One area that has caused bankruptcy courts problems in interpreting the law is a found in an IRS expense for an older, high mileage vehicle. You see, the IRS allows a delinquent taxpayer with a paid-for car more than 6 years old or with more than 75,000 miles to deduct an extra $200 for the expense of operating an older or high mileage vehicle, often called the “clunker allowance.” See Internal Revenue Manual at 188.8.131.52. Some bankruptcy courts have allowed the debtor to claim this expense when calculating Chapter 7 Means Test expenses, even if the car is financed which means the debtor can get a double deduction. See, e.g., Babin v. Wilson (In re Wilson), 383 B.R. 729 (8th Cir. BAP 2008); In re Oliver, 350 B.R. 294 (Bankr. W.D. Tex. 2006); and In re Barraza, 346 B.R. 724 (Bankr. N.D. Tex. 2006). Other bankruptcy courts have not. See, e.g., In re Sisler, 464 B.R. 705 (Bankr. W.D.Va. 2012); In re Schultz, 463 B.R. 492 (Bankr. W.D. Mo. 2011); In re Hargis, 451 B.R. 174 (Bankr. D. Utah 2011); In re VanDyke, 450 B.R. 836 (Bankr. C.D. Ill. 2011); and In re May, 390 B.R. 338 (Bankr. S.D. Ohio 2008).

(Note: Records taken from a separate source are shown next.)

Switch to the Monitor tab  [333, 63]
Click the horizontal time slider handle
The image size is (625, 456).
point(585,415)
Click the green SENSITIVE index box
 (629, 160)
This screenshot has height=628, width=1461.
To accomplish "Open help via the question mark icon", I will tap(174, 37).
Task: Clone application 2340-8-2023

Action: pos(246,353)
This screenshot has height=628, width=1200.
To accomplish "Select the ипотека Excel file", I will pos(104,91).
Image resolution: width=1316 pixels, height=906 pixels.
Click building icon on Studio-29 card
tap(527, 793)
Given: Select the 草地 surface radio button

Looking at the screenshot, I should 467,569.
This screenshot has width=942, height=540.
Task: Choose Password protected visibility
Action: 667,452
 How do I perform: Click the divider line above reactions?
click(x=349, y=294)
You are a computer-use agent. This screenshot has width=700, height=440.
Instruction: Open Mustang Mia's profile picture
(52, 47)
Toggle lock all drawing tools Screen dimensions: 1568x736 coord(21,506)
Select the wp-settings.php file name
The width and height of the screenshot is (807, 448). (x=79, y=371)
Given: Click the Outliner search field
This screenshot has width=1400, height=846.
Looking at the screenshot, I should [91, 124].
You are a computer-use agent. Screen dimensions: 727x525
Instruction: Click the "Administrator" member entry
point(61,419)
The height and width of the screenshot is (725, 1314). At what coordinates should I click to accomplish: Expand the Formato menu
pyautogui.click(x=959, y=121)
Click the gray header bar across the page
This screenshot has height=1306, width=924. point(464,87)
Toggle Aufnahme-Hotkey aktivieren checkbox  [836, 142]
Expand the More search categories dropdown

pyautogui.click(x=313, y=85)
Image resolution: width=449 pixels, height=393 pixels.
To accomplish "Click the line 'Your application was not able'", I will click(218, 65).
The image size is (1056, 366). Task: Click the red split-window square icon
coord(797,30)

The central issue that divides these courts is deciding what IRS standards are incorporated into the bankruptcy Means Test. This issue was recently addressed by the Ninth Circuit Bankruptcy Appellate Panel in In re Luedtke, MT-13-1313-KuPaJu (9th Cir BAP, 04/09/2014). Courts that disallow the clunker allowance point out that the plain language of the Bankruptcy Code only allows the court to use expenses specified under the National Standards and Local Standards. Courts that allow the clunker allowance point out that the Bankruptcy Code does not define what constitutes the National Standards and Local Standards. These courts adopt a more expansive view to permit the debtor to use the expenses found in the Internal Revenue Manual.
Until this matter is ultimately resolved, the prudent debtor may consult the Statement of the U.S. Trustee Program’s Position on Legal Issues Arising under the Chapter 7 Means Test, which guides the Chapter 7 panel trustees on the issue:
The official Debtors located outside of the Fifth, Seventh, and Eighth Circuits [and perhaps the Ninth Circuit after Luedtke] who operate vehicles not subject to a loan or lease may deduct an additional $200 if the vehicle is owned by the debtor, and is older than six (6) model years or has more than 75,000 miles.
If the debtor’s case is filed outside the Fifth, Seventh, and Eighth [or Ninth] Circuits, it is prudent to take a hard look at the vehicle age and mileage of the debtor’s vehicles. Mileage or age may eat up another $200 of Current Monthly Income and lower the debtor’s Chapter 13 plan payment or qualify the debtor for Chapter 7.